– La lauréate du concours PORTRAIT(S) –
Exposée à Vichy jusqu’au 9 septembre
A l’occasion de l’exposition de sa série « Seule avec toi » autour de la gémellité, Julie Plus et Thierry Bouët ont rencontré Héloïse Berns, lauréate du concours PORTRAIT(S).
Julie Plus : Quelle est l’histoire de la série ?
Héloïse Berns : C’est l’histoire de mes jumelles, j’avais deux enfants et puis je suis tombée enceinte de jumelles. Elles ont 17 ans maintenant. Quand elles avaient 11 ans, j’ai quitté leur papa et je me suis remise à la photographie. J’ai recommencé une série sur elle, en format carré, pour essayer de comprendre leur relation.
JP : Est-ce que ça t’a aidé à les comprendre ?
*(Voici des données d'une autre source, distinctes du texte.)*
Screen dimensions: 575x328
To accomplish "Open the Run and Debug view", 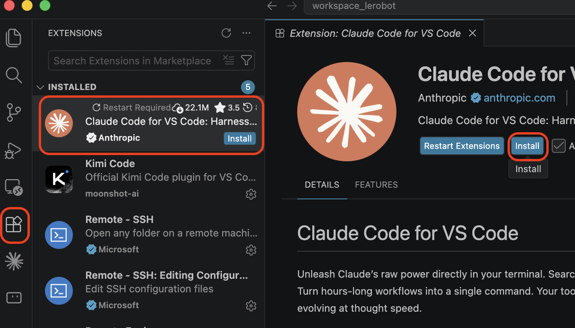I will [x=13, y=150].
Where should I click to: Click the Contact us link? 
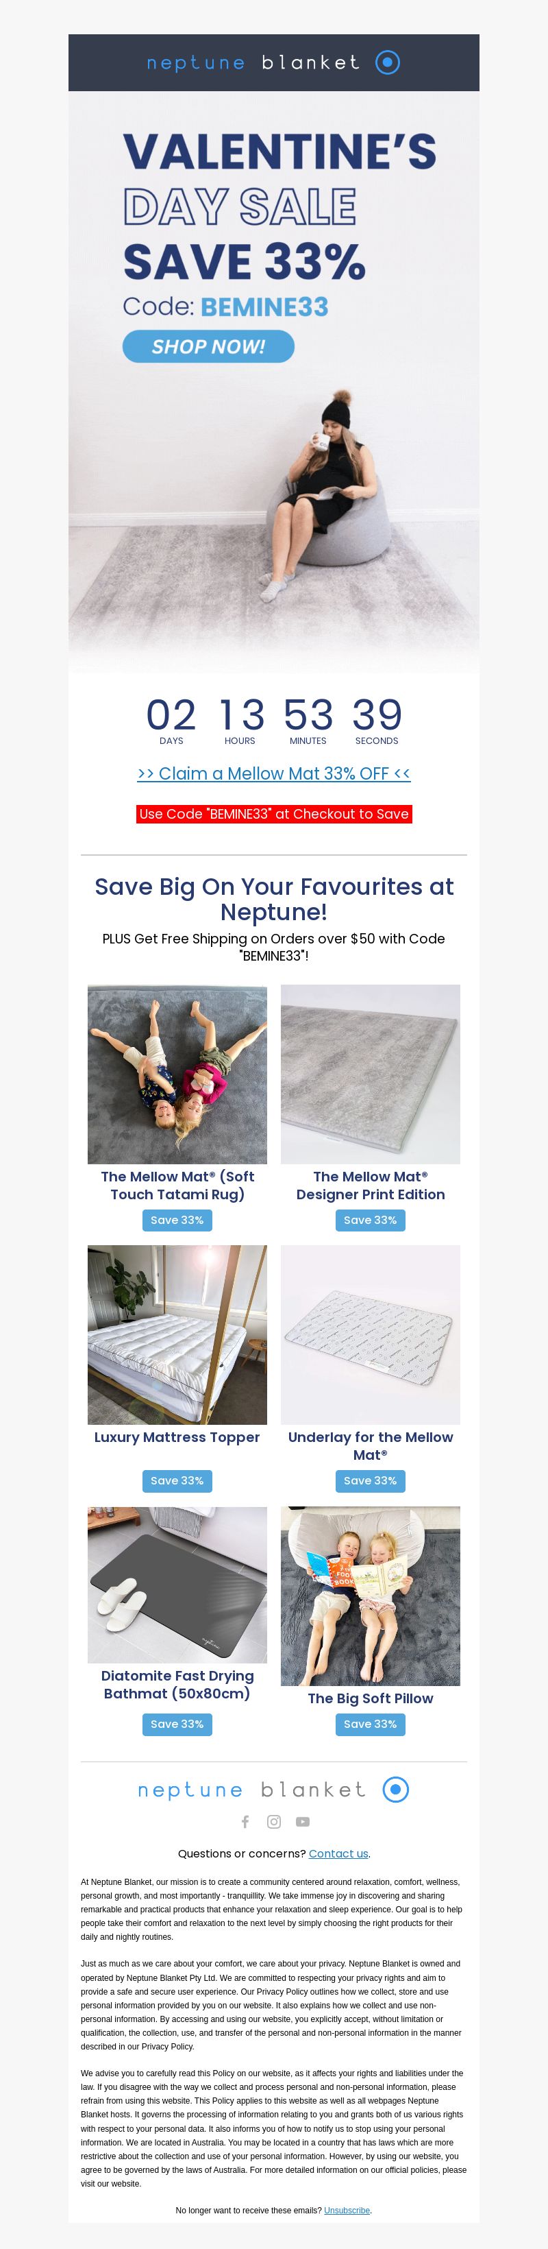[x=339, y=1854]
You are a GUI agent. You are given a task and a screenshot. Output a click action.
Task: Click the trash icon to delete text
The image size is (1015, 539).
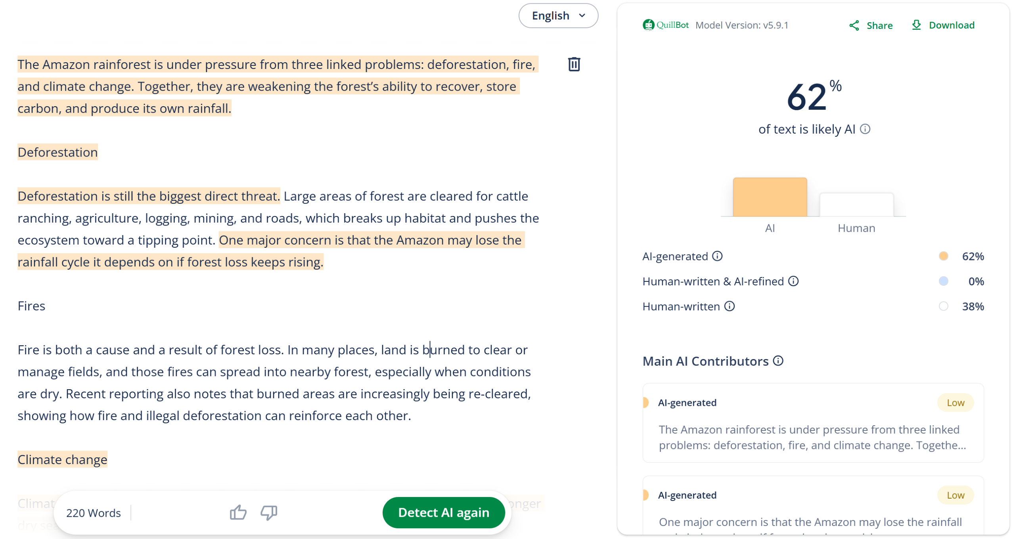pos(574,64)
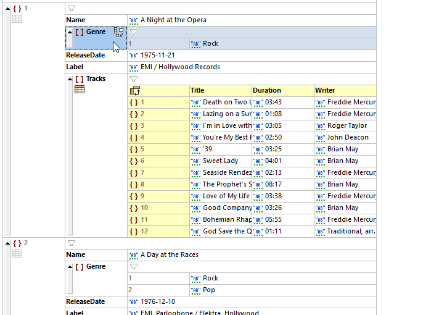Collapse object 1 with its arrow
The width and height of the screenshot is (447, 315).
point(7,9)
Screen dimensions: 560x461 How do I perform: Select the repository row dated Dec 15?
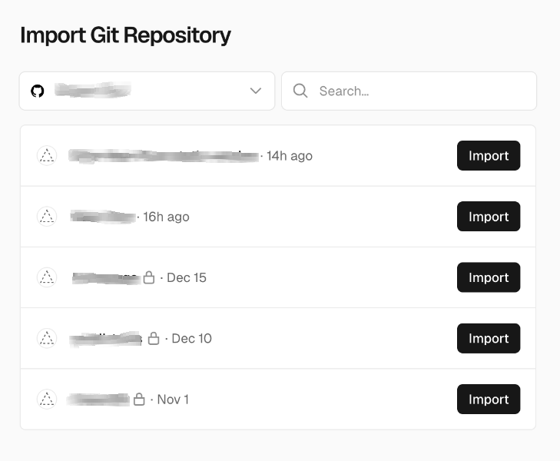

HB : Oui, ça m’a aidé à accepter leur relation. C’est quelque chose qui perturbe une famille. Elles ont une relation extrêmement forte, très fusionnelle, à l’amour, à la haine donc ça part dans tous les sens. Elles ont une manie de traiter les autres un peu comme elles se traitent entre sœurs. Du coup, on est décalé, en tant qu’individu, on ne comprend pas cette relation. Je vois aussi, au niveau du frère aîné et de la sœur aînée, ils ont souffert de la place qu’elles prenaient. On n’entend qu’elles, on ne voit qu’elles alors que lorsqu’elles sont seules, elles reprennent une place d’individu.
JP : Elles sont tout le temps ensemble ?
HB : Presque, sauf pour le sport, l’une fait de la gymnastique et l’autre de l’athlétisme. Elles ne sont plus dans la même classe aussi.
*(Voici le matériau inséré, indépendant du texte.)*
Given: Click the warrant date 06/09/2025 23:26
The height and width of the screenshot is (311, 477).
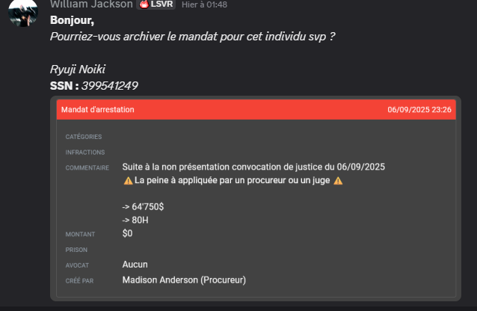Looking at the screenshot, I should (419, 109).
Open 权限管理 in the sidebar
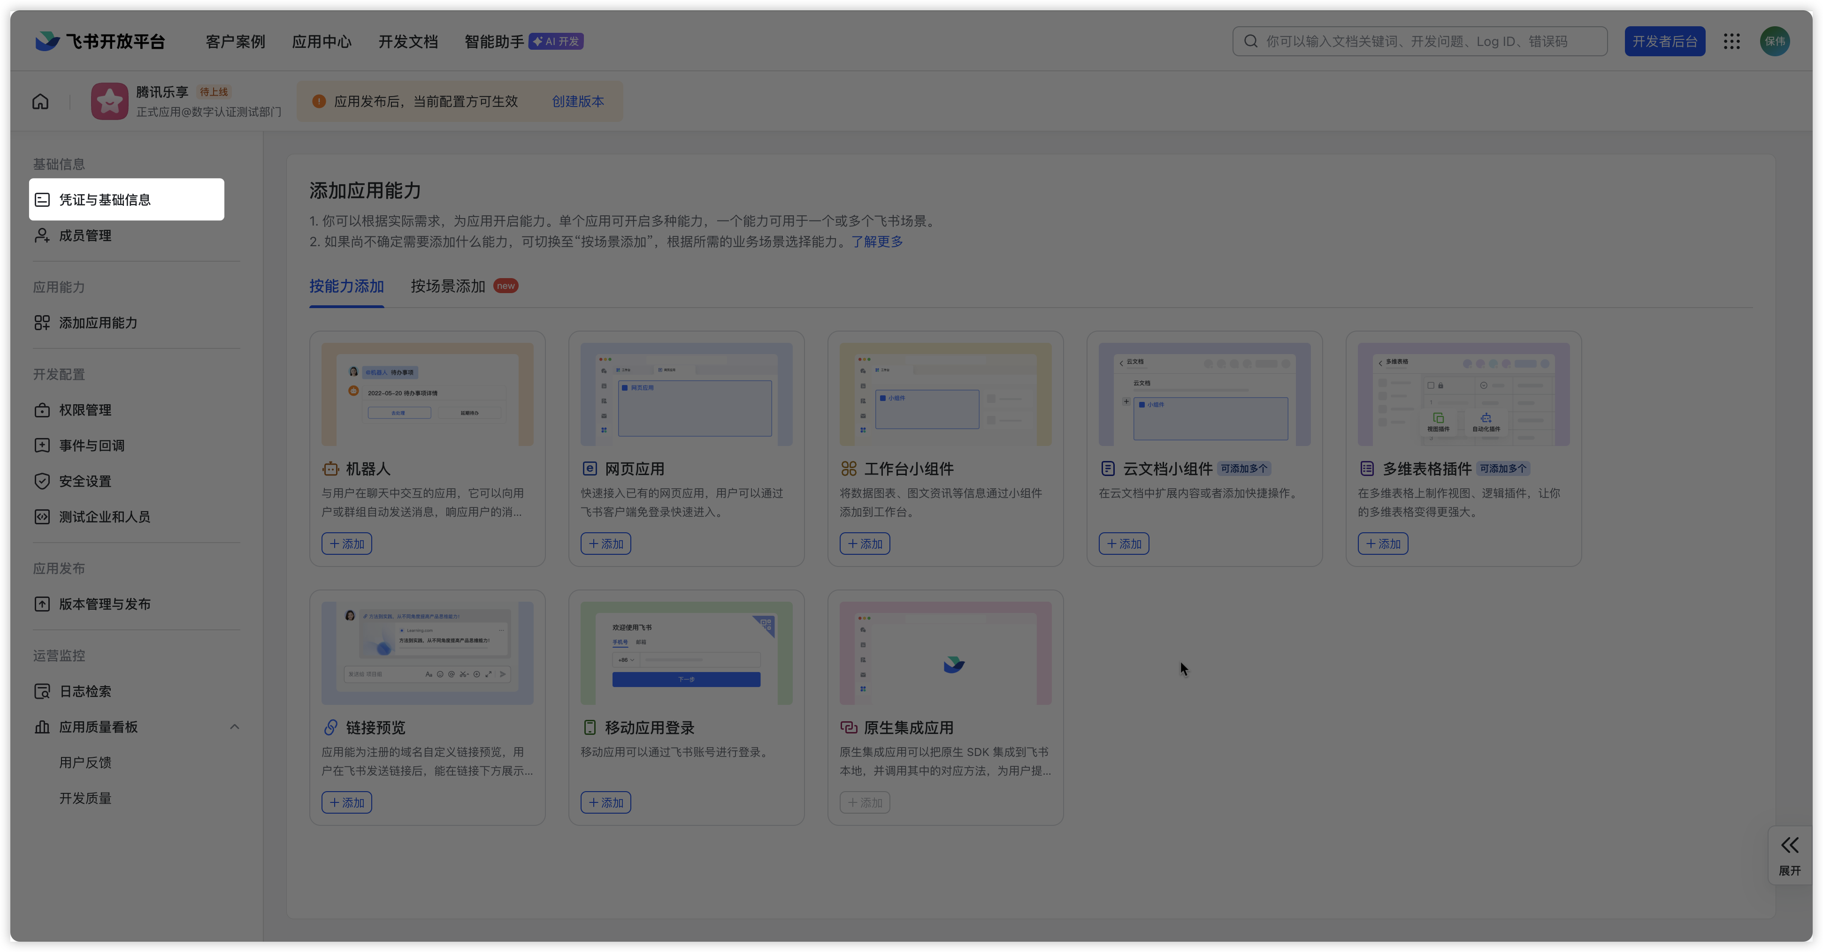Viewport: 1823px width, 952px height. (x=85, y=410)
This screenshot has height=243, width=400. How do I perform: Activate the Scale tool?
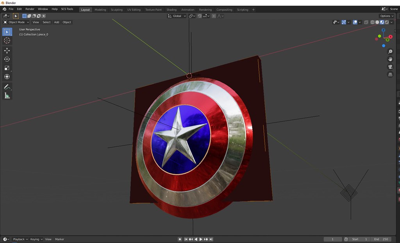7,67
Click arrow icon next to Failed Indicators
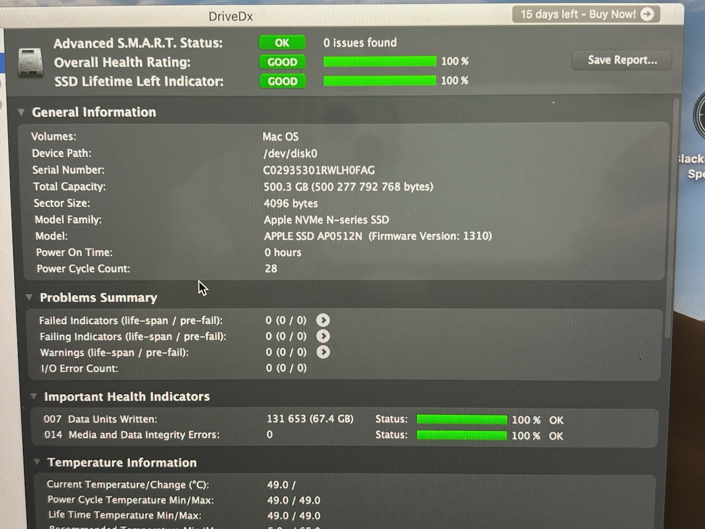705x529 pixels. (323, 320)
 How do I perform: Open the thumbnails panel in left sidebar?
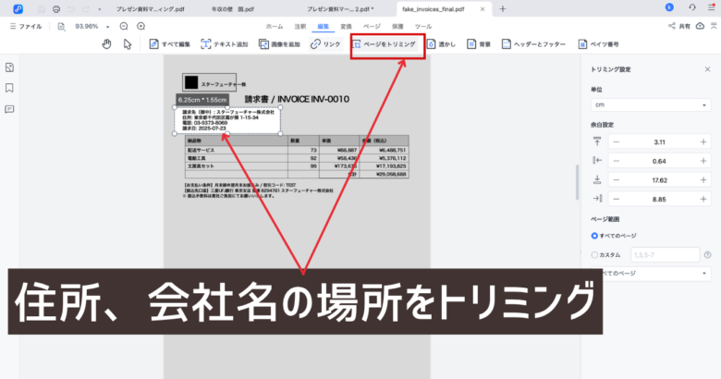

JP : Elles sont fières des photos tes filles ?
HB : Oui, elles pensent qu’elles vont être connues… mais non. Ce qui est assez marrant c’est quand elles sont dans les expos avec moi, ce qui arrive parfois, les gens sont perturbés parce qu’ils les voient pour de vrai et puis ils voient les photos…
JP : Tu continues à photographier tes filles ?
HB : Seule maintenant. Mais elles m’ont quand même dit « maman on aimerait bien que tu reprennes la série », mais peut être pas maintenant, il y aura peut-être d’autres moments dans leur vécu, dans leur relation à elles où ce sera intéressant de les photographier.
JP : Quelle est ton histoire ? Tu es photographe de formation ?
HB : Oui, je suis photographe de formation. J’ai travaillé 3/4 ans dans la photo après mes études d’architecture… Et puis on se marrie, on a des enfants, j’ai vécu à l’étranger pendant 15 ans donc j’ai arrêté. Ensuite, j’ai rencontré un artiste qui m’a un peu encouragé. Mais c’était aussi un besoin pour moi, j’ai recommencé avec l’autoportrait pour me retrouver. Ensuite j’ai photographié mes filles, de 11 à 16 ans.
JP : Peux-tu raconter ta relation avec Wipplay ?
HB : C’est Vichy qui m’a amené à Wipplay. J’ai connu le festival de Vichy il y a peut-être 4 ans. Il y a 3 ans, j’avais envoyé la série « Seule Avec Toi » à Vichy, mais c’était peut-être trop tôt, je l’ai reconstituée ensuite, je me suis arrêté à 19 photos. Et puis j’ai vu que le concours PORTRAIT(S) se faisait aussi via Wipplay, c’est comme ça que j’ai participé. Des sites comme Wipplay te donnent une visibilité supplémentaire…
JP : Quels sont tes photographes de références ?
HB : Ma première photographe de référence c’est Diane Arbus et puis Richard Avedon…
JP : Au jury, ces références étaient aussi sorties, c’est marrant !
Thierry Bouët : Tu as choisi de raconter un peu l’histoire des jumeaux, pourquoi tu as choisi la photographie comme support ?
HB : Je suis photographe, c’est ma manière de transcrire mes émotions. Cela passe par l’image. Je me suffis à l’image fixe. Même si parfois, je peux être frustrée.
TB : Et pourquoi pas l’écriture ?
HB : Je n’ai pas le temps et puis l’image laisse encore rêver, je peux imaginer des choses… Peut-être plus qu’un texte écrit. Mon père et mon frère sont philosophes, mais mère écrit aussi… C’est donc souvent mon frère qui écrit les textes pour moi. Je suis très frustrée de ne pas écrire.
TB : Quel regard portent-ils sur ton médium ?
HB : Ça me surprend de dire ça, mais ils ont un regard relativement admiratif parce que je suis sortie de cette écriture. J’ai l’impression qu’ils comprennent ce média et mon travail qui oscille entre poésies et le documentaire.